Le Jean-Pierre, je le connais depuis une paye. Il a été formé par des vieux de la vieille, Dumaine (La Côte d’Or à Saulieu) et Humbert (le super saucier de Maxim’s), des cadors du piano qui ne s’allongeaient pas la couenne avec du yuzu. A l’époque de Digoin, épaulé par l’épatante Marie-Françoise, Billoux avait de la tige. Deux macarons au Michelin et une tortore à vous faire gnognoter du poireau. Aujourd’hui, à Dijon, dans la belle ville de Rebsamen (l’ex-ministre du travail qui a eu bien raison de laisser tomber Incompétent 1er et de revenir dans son terroir), il règne sur la place de la Libération (signé Hardouin-Mansart), en face du magnifique Palais des Ducs, qui abrite l’exceptionnel Musée des Beaux-Arts. Ici, dans l’été finissant, on fête Louis XIV. En souvenir du formidable Loiseau (excusez l’accumulation des adjectifs, mais il y a des gaziers qui méritent le superlatif), avec qui Jean-Pierre buvait des coups et tapait le carton, le Pré aux Clercs (une seule étoile au Michelin), c’est du Lully. On danse, on chante, on se régale le mirliton avec des plats à croustiller des noisettes. On vous recommande la fraîcheur d’écrevisses, des pattes rouges préparées par Alexis, le digne rejeton de son dab, avec brunoise de légumes, consommé et glaçon d’écrevisses, un plat fulgurant, éblouissant de finesse. Le père et le fils au piano, vous voyez un peu la passacaille ? L’exquis Jean-Pierre, qui a toujours affectionné les champignons, travaille les cèpes, les morilles et les girolles en pistoléro du jus de cuisson. En goûtant l’omble chevalier et le coffre de pigeon rôti, cuisse farcie, rhubarbe confite et jus de carcasse, le gars qui a du caisson se prend pour un fifre à pédale. C’est Byzance en pleine moutarde (à Dijon, rien de plus normal). Et au risque de passer pour un cuistre, on ne cause même pas de l’œuf cocotte aux truffes, du carré de veau aux girolles ou du sandre poêlé au vin jaune ! D’autant que les Billoux, secondés au goulot par le sémillant Patrice, vous défrisent le papillon avec des pernand-vergelesses et des chambolle-musigny à vous morganer les boules de Siam. Voyez-vous, jouvenceaux et jouvencelles, les Billoux qui méritent fastoche un deuxième macaron, savent flatter l’obélisque jusqu’au trèfle. Ce sont des épées. Or, pour se requinquer le gobelot, rien de tel !

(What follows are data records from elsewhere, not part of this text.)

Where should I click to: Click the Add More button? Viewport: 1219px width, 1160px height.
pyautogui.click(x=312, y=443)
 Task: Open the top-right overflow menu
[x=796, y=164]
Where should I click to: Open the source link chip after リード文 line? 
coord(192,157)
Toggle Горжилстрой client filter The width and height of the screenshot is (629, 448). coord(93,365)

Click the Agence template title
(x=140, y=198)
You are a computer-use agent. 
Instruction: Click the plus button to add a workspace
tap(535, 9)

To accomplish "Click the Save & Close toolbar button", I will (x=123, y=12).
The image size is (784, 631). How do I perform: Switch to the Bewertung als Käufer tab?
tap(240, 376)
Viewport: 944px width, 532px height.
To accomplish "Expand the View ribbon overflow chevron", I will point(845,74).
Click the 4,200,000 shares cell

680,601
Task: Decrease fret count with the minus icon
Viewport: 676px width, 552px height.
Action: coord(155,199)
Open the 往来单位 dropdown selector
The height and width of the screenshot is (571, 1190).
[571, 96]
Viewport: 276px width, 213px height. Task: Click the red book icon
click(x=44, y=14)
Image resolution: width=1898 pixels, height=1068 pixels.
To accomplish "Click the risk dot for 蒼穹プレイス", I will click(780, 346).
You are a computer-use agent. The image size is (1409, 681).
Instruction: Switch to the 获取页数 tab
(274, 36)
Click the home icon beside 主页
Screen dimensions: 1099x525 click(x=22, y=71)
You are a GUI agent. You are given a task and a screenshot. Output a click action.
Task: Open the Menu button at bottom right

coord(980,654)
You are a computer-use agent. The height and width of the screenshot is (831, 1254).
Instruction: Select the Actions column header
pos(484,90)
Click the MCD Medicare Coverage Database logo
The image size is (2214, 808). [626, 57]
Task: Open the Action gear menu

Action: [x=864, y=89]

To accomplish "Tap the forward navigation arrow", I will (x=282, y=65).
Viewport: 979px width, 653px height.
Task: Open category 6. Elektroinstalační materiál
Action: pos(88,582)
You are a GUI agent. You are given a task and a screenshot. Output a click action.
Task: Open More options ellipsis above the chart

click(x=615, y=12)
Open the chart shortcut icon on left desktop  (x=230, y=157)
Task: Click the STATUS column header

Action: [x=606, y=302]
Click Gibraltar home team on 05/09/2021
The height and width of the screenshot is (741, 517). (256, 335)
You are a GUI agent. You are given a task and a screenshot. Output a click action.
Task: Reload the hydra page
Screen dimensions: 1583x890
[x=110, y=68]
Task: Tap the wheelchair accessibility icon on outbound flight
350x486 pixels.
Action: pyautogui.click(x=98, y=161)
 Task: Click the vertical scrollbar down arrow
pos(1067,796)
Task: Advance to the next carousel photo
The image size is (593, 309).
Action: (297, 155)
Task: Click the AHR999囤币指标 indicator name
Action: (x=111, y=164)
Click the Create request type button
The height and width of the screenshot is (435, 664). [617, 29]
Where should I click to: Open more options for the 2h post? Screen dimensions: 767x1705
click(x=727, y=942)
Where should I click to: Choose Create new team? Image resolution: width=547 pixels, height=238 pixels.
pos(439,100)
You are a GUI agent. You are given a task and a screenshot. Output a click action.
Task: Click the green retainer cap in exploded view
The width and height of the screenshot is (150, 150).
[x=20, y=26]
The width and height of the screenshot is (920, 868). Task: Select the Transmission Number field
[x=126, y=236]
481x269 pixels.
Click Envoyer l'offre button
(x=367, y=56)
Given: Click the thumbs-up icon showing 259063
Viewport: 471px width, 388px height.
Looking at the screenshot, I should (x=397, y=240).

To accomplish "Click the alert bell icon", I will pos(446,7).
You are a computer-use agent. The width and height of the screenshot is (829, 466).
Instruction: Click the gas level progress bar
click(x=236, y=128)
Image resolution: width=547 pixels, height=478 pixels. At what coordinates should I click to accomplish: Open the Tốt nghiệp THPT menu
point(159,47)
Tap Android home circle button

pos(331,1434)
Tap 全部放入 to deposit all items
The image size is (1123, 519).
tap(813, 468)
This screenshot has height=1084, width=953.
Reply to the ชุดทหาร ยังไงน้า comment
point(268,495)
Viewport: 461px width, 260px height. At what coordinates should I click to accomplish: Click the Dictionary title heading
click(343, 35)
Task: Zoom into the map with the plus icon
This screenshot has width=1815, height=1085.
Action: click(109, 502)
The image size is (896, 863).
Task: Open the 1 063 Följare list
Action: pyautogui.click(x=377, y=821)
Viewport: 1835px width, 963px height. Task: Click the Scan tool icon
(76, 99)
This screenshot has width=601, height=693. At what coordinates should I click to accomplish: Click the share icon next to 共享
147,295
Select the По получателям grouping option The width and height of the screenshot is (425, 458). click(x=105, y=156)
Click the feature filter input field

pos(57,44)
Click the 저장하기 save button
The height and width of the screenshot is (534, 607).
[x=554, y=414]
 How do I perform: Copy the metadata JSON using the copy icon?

Le Pré aux Clercs, 13 place de la Libération, 21000 Dijon, 0380380505. Menus : 55 et 98€. Carte : 90€
A quelques bornettes de Dijon, en direction de Beaune, non loin du château de Clos Vougeot et de l’abbaye de Cîteaux, le château de Gilly est une merveille architecturale assez mastoque, avec parc immense, piaules grand siècle, mais confort tocasson (boucan, petite télé, pas de climatisation…) Pour un Cinq étoiles, ça la fout mal, d’autant que l’accueil est empaqueté, assez jobard, très pomme à l’eau, et que la table ne vaut pas une broque. Autant la cantine est superbe, ancien cellier des moines avec une salle voûtée aux croisées d’ogives soutenues par des piliers, autant l’assiette est béchamel, relativement blécharde. Au Clos des Prieurs (blaze de l’estanco), tout commence par un accueil à -15° (on a l’impression de gêner), avec une Madame Mim aussi aimable qu’un gardien de prison. Dans la foulée, mes agnelets, on attend une plombe pour la commande. La tortore est touristique, batave et flamande, très flaquedalle, tranche de céleri, comme un comptoir sans verre. Bref, on est censé se faire mousser le comique et se compter les poils avec du saumon, des gambas et du cabillaud (mets exclusivement bourguignons !), un suprême de volaille trop cuit, du foie gras à la fraise (beurp !), un sandre mou du genou, tout le toutime à l’avenant. Bref, pas de quoi s’agacer le sous-préfet. C’est beau, okay des brumes, ça raque, mais pour le reste, on pète le loup à vous étouffaresse le perroquet. Pas de quoi faire gilly gilly sous le faubourg des cisterciens. Allez en paix, mes frères !
Château de Gilly, Gilly-lès-Cîteaux, 21640 Vougeot, 0380628998. Menus : 39€, 58€, 78€.